# [WORK TASK]
All of the entries below need repeating exactly, apart from their images.

---- DATA TO EXAMINE

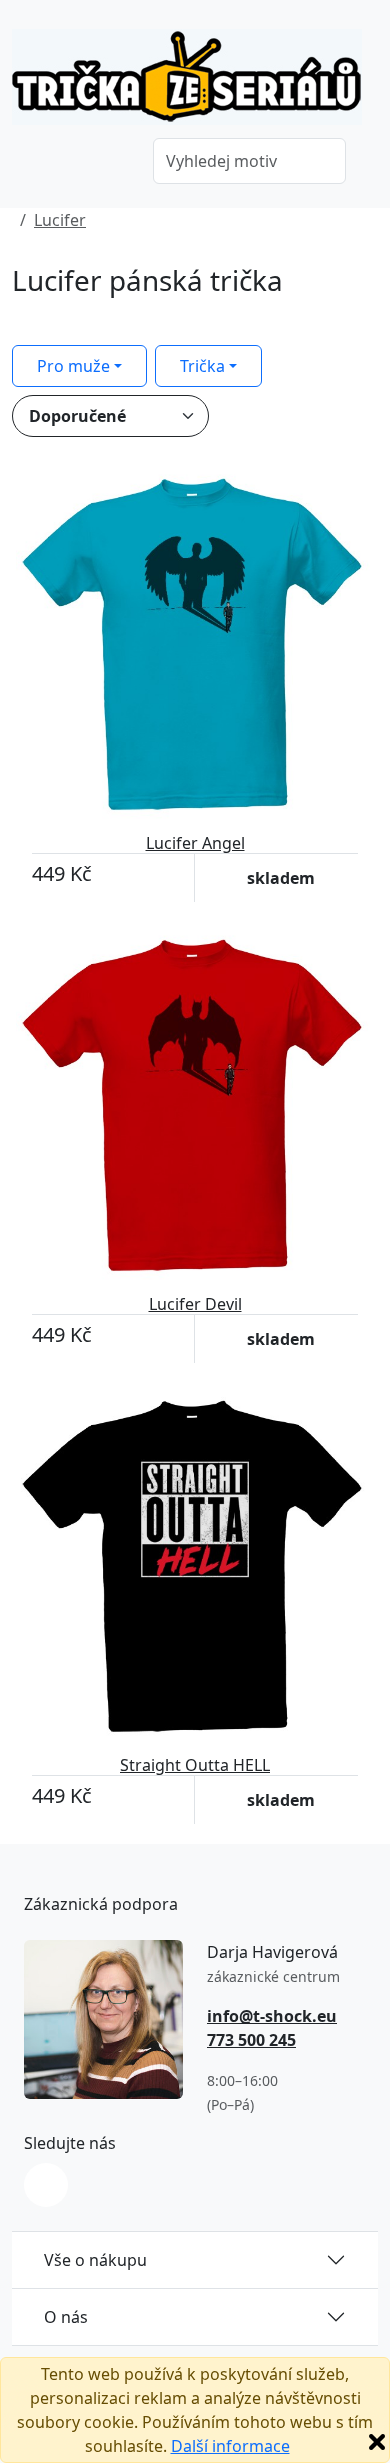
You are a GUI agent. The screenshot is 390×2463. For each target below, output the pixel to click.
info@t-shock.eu (272, 2016)
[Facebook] (46, 2185)
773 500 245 (251, 2040)
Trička (202, 366)
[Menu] (109, 163)
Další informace (230, 2446)
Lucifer (60, 220)
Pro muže (73, 366)
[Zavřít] (377, 2442)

--------

# [WORKED SOLUTION]
You are a GUI agent. The screenshot is 390×2463. For each target below, output the pixel to click.
info@t-shock.eu (272, 2016)
[Facebook] (46, 2185)
773 500 245 (251, 2040)
Trička (202, 366)
[Menu] (109, 163)
Další informace (230, 2446)
Lucifer (60, 220)
Pro muže (73, 366)
[Zavřít] (377, 2442)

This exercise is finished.